ベスト8の出揃ったワールドカップは、まさしくこれから佳境に入る。世界最高レベルの選手たちが、世界最高の舞台で、最大の実力を出しきる真剣勝負の時がやっと始まるのだ。

 サッカーというスポーツを本当に愛し、日本チームのことを思う者であるならば、敗退した日本代表と、ベスト8に残った上位国の代表のプレーにどのような違いがあるのかを知りたいはずであろう。まさしくそれを知ることが今回の日本の敗因を分析する最大のチャンスにもなるのだ。

 少なくとも相手国であったパラグアイの個々の選手が、なぜ足元、身体の近いところで長くボールをキープすることができるのか程度は、研究してほしいものだ。

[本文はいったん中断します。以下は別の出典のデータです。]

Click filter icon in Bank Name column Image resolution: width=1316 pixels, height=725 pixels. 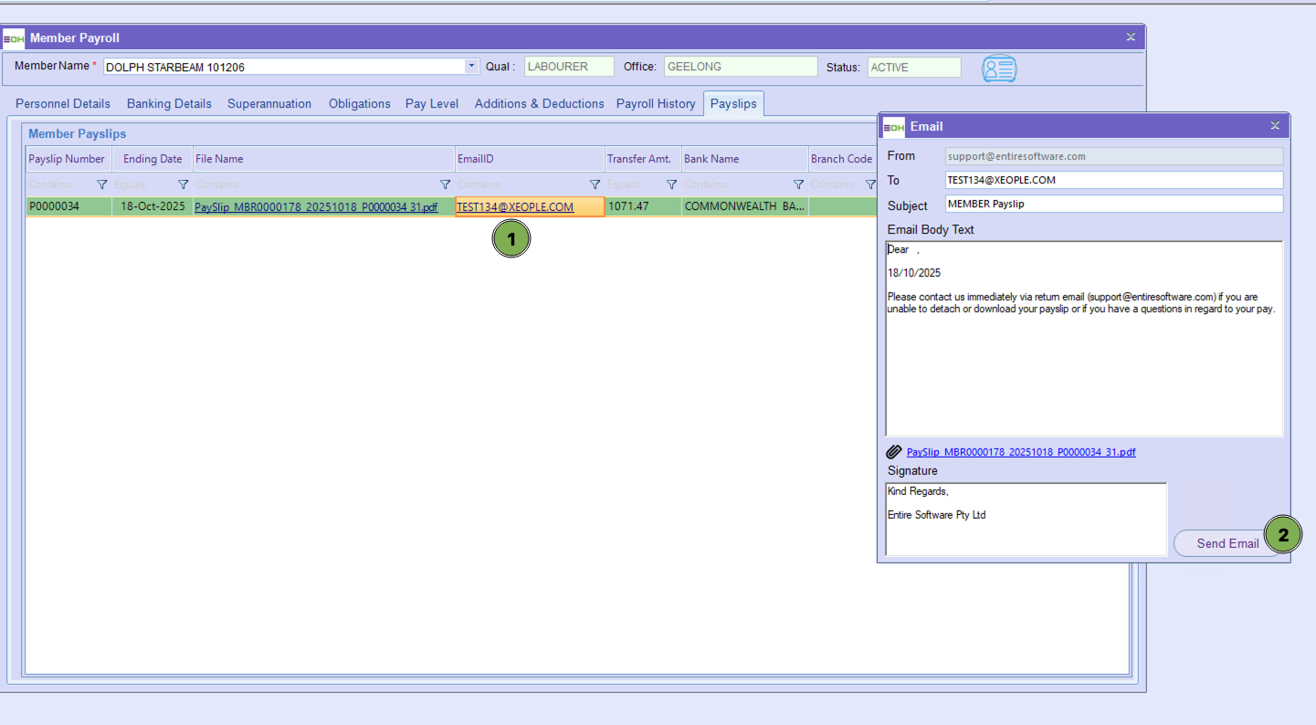point(798,184)
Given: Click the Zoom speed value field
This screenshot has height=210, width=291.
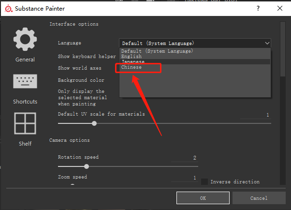Looking at the screenshot, I should coord(185,178).
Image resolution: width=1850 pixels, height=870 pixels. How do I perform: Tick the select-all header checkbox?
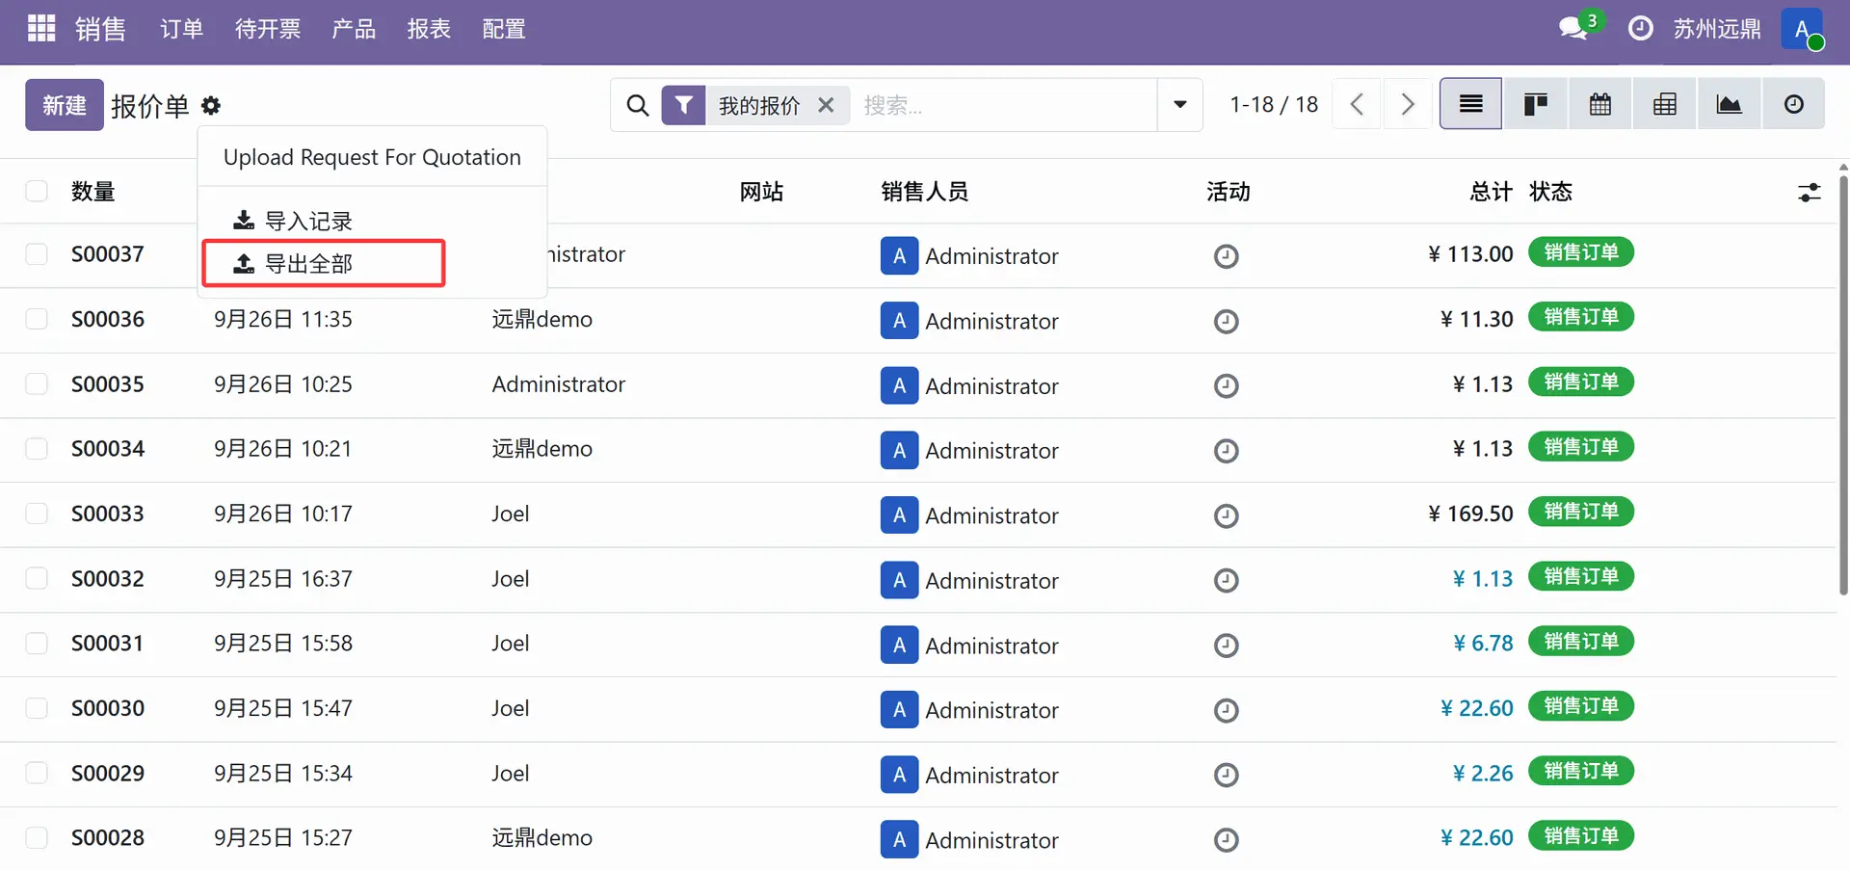37,191
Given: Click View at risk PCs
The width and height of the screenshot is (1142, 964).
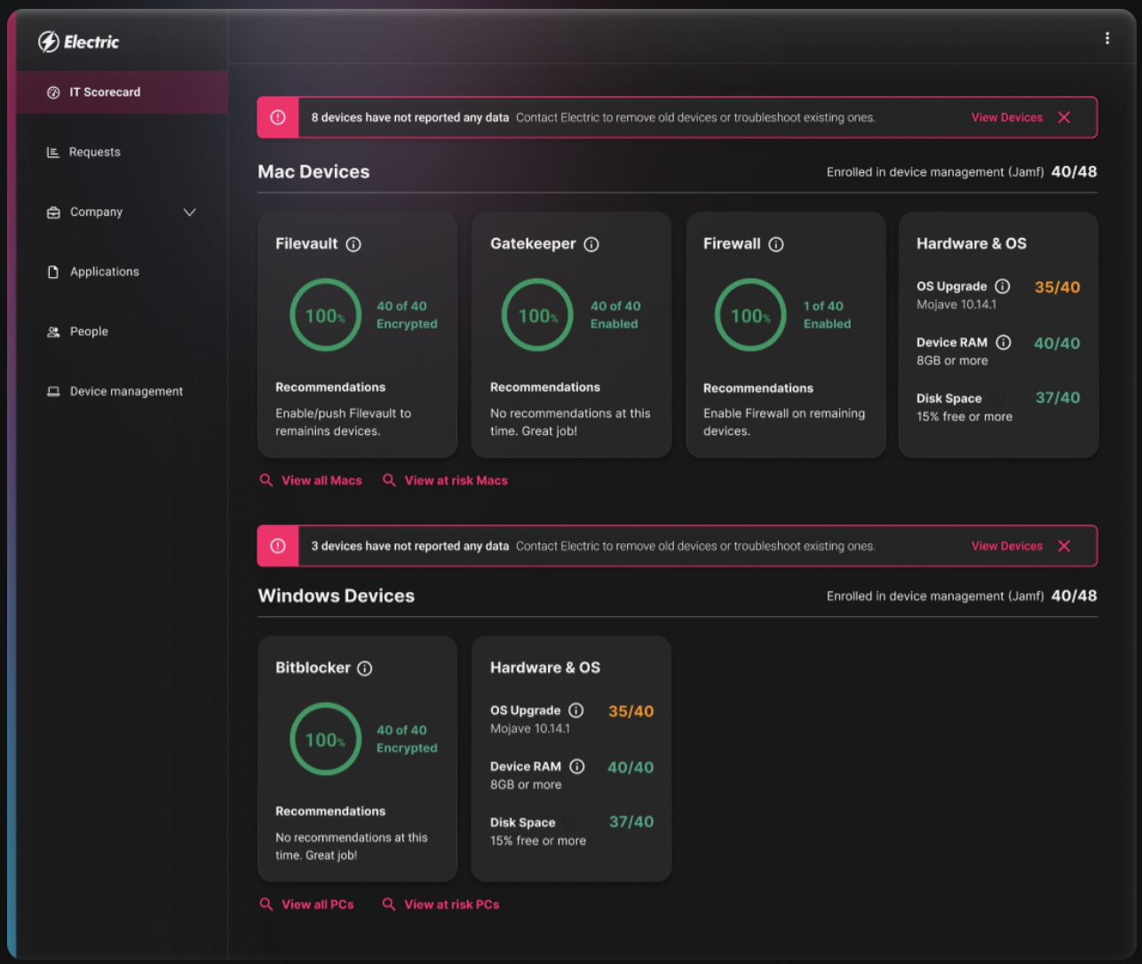Looking at the screenshot, I should click(x=451, y=904).
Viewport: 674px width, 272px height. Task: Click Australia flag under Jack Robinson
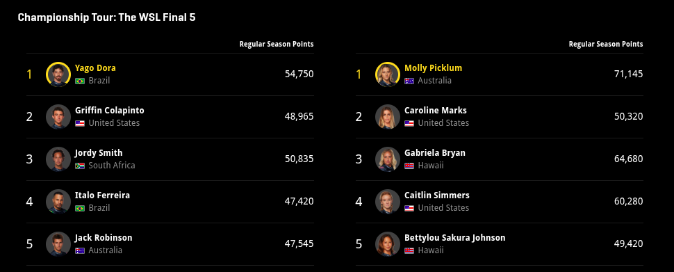coord(80,250)
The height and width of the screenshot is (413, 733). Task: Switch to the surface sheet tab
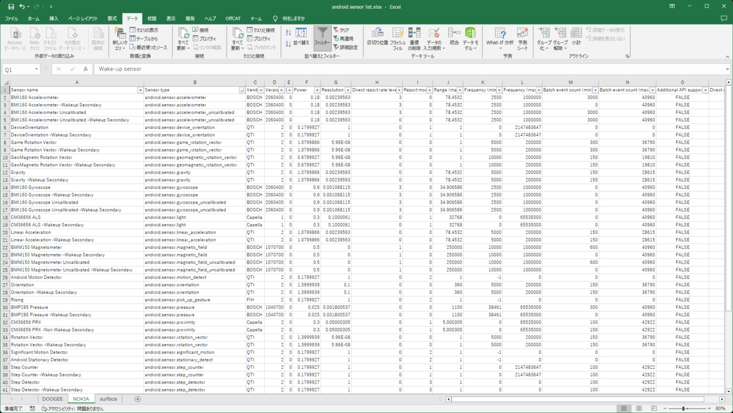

 すべてのサッカー評論家やサッカージャーナリストには、これからのワールドカップの最大の見どころである準々決勝以上の試合について、ぜひとも真の「感動」を私たちに伝えてくれることを期待する。

日本が負けた途端に
W杯観戦も終わってしまう

 にもかかわらず、残念ながら、日本のメディアでは、すでに今回の南ア大会は終わったかのような扱いになっている。

 いつものことではあるがが、大会から日本チームや日本人選手が消えれば、それで取材も事実上、終わってしまうのである。

 それは、ファンにもいえる。真のサッカーファンであるならば、今後、見られるであろうスーパープレーの数々に、期待で胸をときめかせるのが普通である。

 日本代表が敗れたからといってサッカー観戦をやめるのは、それは「サッカーファン」ではなく、単に「日本人ファン」に過ぎない。

 そして、そうしたファンに同調してしまうサッカー関係者の多いのが実際であり、それが日本のスポーツジャーナリズムの大方の現状であるのだ。

「明日の日本のサッカーが、今日のサッカーよりも良いサッカーになることを期待している」

 オシム氏は自身へのインタビューをこう語って締めた。

 オシム氏が特別に厳しいわけなのではない。世界のサッカー界では、この程度の敗戦後の批評・分析は当然に行なわれている。日本だけにそれがないのである。

 残念ながら、サッカー評論家たち自らが、敗戦後に「感動したり」、「勇気をもらったり」しているようでは、何年経とうが、私たちが日本代表の「ベスト4」をみることはできないであろう。

※本文1ページ目で「オシム氏は試合後、NHKの番組の中で」となっておりましたが、この番組は実際はNHKではなくスカパー!でした。ご指摘を受け、本文を訂正いたしました。